### DATA SHOWN:
───
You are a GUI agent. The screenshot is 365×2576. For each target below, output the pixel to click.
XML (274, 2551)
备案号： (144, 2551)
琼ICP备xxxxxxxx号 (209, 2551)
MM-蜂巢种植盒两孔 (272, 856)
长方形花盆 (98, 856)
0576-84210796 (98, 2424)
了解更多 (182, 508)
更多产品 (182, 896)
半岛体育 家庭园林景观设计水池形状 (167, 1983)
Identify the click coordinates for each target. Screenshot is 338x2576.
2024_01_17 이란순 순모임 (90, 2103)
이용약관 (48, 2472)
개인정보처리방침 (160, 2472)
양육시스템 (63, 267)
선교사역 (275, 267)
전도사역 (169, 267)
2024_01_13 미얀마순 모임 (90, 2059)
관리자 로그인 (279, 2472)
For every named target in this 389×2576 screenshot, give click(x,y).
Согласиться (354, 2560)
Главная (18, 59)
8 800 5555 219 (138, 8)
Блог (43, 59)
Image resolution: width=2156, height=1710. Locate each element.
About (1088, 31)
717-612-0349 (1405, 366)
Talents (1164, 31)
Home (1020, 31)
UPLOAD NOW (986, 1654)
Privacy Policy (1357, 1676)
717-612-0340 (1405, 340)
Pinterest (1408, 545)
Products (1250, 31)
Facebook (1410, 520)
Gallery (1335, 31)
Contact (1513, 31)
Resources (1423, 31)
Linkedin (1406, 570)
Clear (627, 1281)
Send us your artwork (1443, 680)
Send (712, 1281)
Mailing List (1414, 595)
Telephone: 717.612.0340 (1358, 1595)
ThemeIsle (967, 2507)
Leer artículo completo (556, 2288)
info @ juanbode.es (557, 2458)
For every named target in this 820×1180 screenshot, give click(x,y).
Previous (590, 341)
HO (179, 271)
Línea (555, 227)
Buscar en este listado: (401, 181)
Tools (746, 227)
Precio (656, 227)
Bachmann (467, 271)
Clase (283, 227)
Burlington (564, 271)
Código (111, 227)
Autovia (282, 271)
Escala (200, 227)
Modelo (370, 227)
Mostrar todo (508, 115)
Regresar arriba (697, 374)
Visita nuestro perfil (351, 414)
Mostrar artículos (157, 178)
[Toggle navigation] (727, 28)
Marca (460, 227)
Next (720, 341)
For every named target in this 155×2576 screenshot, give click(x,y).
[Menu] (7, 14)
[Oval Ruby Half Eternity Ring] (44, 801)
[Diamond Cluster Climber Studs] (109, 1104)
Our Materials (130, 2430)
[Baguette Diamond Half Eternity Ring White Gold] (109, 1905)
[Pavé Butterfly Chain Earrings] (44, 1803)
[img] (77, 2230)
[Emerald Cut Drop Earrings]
───
### INSTRUCTIONS TO FOLLOW:
Would you please output every record again, exactly?

### WRITTEN ANSWER:
You are a GUI agent. The screenshot is 365×2576. For each target below, output the pixel to click.
XML (274, 2551)
备案号： (144, 2551)
琼ICP备xxxxxxxx号 (209, 2551)
MM-蜂巢种植盒两孔 (272, 856)
长方形花盆 (98, 856)
0576-84210796 (98, 2424)
了解更多 (182, 508)
更多产品 (182, 896)
半岛体育 家庭园林景观设计水池形状 (167, 1983)
Identify the click coordinates for each target. Screenshot is 338x2576.
2024_01_17 이란순 순모임 (90, 2103)
이용약관 (48, 2472)
개인정보처리방침 (160, 2472)
양육시스템 (63, 267)
선교사역 (275, 267)
전도사역 (169, 267)
2024_01_13 미얀마순 모임 (90, 2059)
관리자 로그인 (279, 2472)
For every named target in this 389×2576 screenshot, give click(x,y).
Согласиться (354, 2560)
Главная (18, 59)
8 800 5555 219 (138, 8)
Блог (43, 59)
Image resolution: width=2156, height=1710. Locate each element.
About (1088, 31)
717-612-0349 (1405, 366)
Talents (1164, 31)
Home (1020, 31)
UPLOAD NOW (986, 1654)
Privacy Policy (1357, 1676)
717-612-0340 (1405, 340)
Pinterest (1408, 545)
Products (1250, 31)
Facebook (1410, 520)
Gallery (1335, 31)
Contact (1513, 31)
Resources (1423, 31)
Linkedin (1406, 570)
Clear (627, 1281)
Send us your artwork (1443, 680)
Send (712, 1281)
Mailing List (1414, 595)
Telephone: 717.612.0340 (1358, 1595)
ThemeIsle (967, 2507)
Leer artículo completo (556, 2288)
info @ juanbode.es (557, 2458)
For every named target in this 820×1180 screenshot, give click(x,y).
Previous (590, 341)
HO (179, 271)
Línea (555, 227)
Buscar en este listado: (401, 181)
Tools (746, 227)
Precio (656, 227)
Bachmann (467, 271)
Clase (283, 227)
Burlington (564, 271)
Código (111, 227)
Autovia (282, 271)
Escala (200, 227)
Modelo (370, 227)
Mostrar todo (508, 115)
Regresar arriba (697, 374)
Visita nuestro perfil (351, 414)
Mostrar artículos (157, 178)
[Toggle navigation] (727, 28)
Marca (460, 227)
Next (720, 341)
For every named target in this 155×2576 screenshot, give click(x,y).
[Menu] (7, 14)
[Oval Ruby Half Eternity Ring] (44, 801)
[Diamond Cluster Climber Studs] (109, 1104)
Our Materials (130, 2430)
[Baguette Diamond Half Eternity Ring White Gold] (109, 1905)
[Pavé Butterfly Chain Earrings] (44, 1803)
[img] (77, 2230)
[Emerald Cut Drop Earrings]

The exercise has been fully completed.